The people living in the Islamic Republic point to the economy as a major issue, whereas the West considers Iran’s nuclear program and Mideast tensions as the most important issue faced by Tehran.

The presidential elections will begin from June 18 which has caused major concerns for the nation. Whoever takes the presidency will have to face the difficulties to reform the economy of the sate.

In 2018, then US President Donald Trump unilaterally withdrew America from Tehran’s Nuclear deal with world powers which accelerated the economic freefall of Iran.

In July 2015, during those nuclear deal celebrations, $1 bought 32000 rials, where as now, $1 buys 238000 rials.
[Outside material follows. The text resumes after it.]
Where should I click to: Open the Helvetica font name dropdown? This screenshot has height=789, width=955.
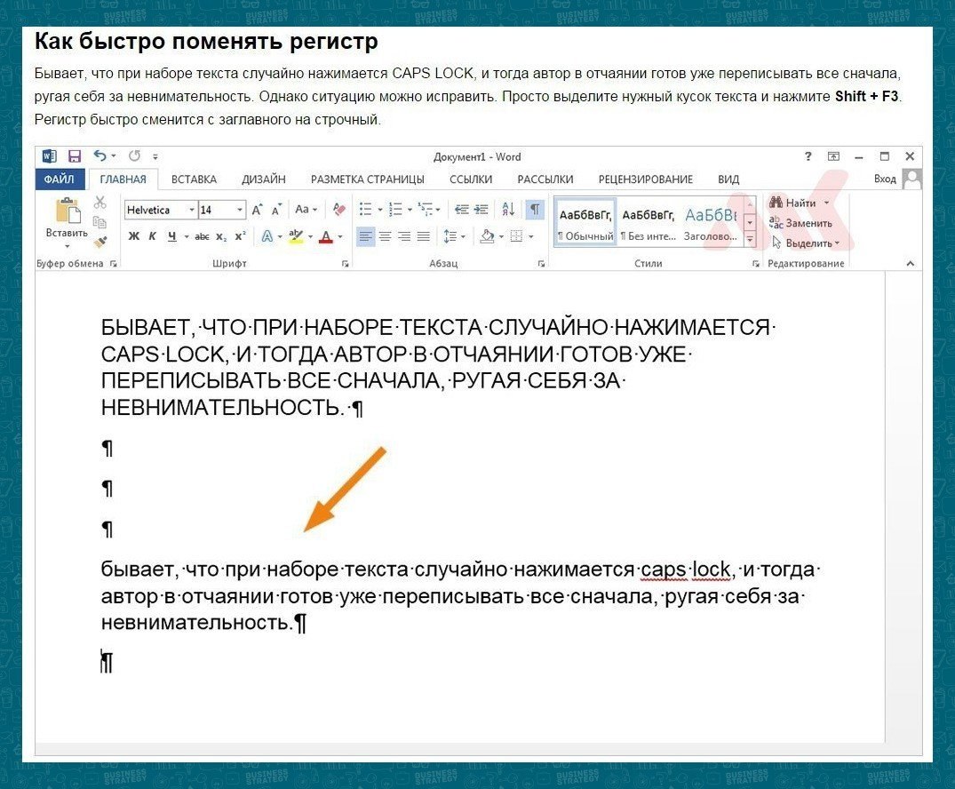(x=191, y=211)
The price of milk has raised up to 90 per cent. Whilst the imported goods price have skyrocketed.

In Tehran, a 48-year- old man said to the Associated Press Journalists, “The inefficiency of the officials; especially the president, who gave empty promises and deceived the people, has unfortunately led to renting a house become a dream for the people.”

In August 2020, the government encouraged the public to buy the Tehran stock exchange when it’s value shot up to 2 million points. But the values dropped nearly half, resulting in the investors remaining stuck with the stocks they can’t sell. 
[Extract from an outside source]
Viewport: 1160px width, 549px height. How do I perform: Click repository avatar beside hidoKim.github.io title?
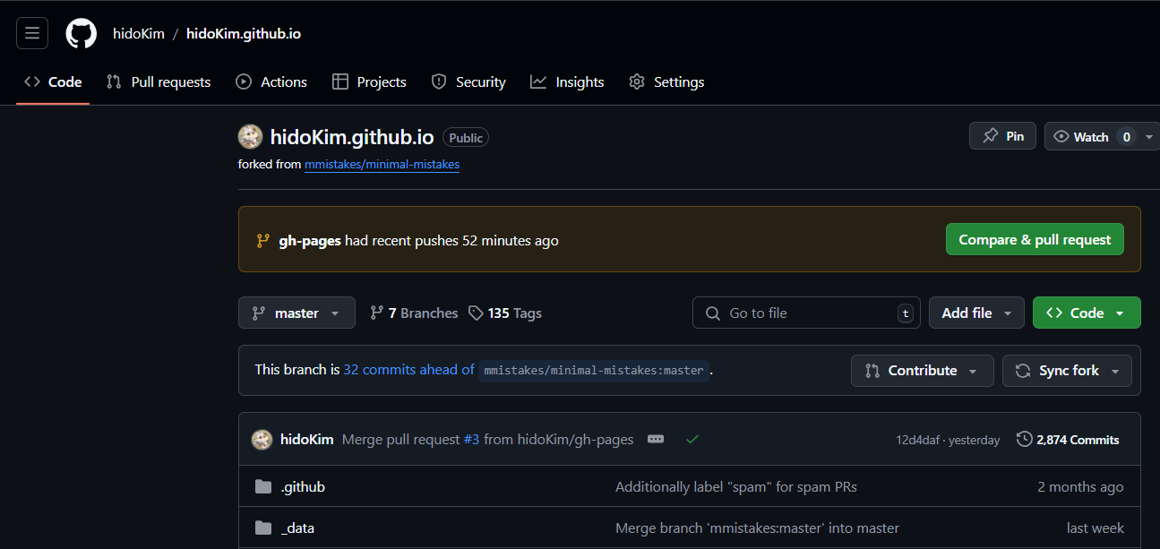pos(250,137)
An economic analyst, Mahdi Samavati said, “The biggest challenge for the next president is to restore the trust and confidence to the stock market.” It is a hard task as the people have seen their money melting away for 10 months. The longer the crash takes, the longer it would be to regain the trust and fix things. 

President Joe Biden had said that he is “willing for the US” to return to the agreement.

Rial’s value will drop further without the hard currency of oil sales, which would likely lead Iran to print more rials in order to fund the populist programs such as the cash handouts and subsidised housing. Due to this the expenses of good will also increase.

Samavati said that if the next government prints money then without a doubt we would have resulted in the “unleashed growth in inflation.”

In a presidential debate in Iran, Abdolnasser Hemmati; former Central Bank Chief, warned and said, “I don’t see a way to fund the colourful and fascinating promises of my rivals.” He also mentions how these people were not talking about distributing wealth but were talking about distributing ‘poverty.’

People from different classes of society have started speaking about the inefficiencies, cruelty, poverty, discrimination and corruption.

No other candidate except Hemmati has offered any specific thoughts on the economic policy.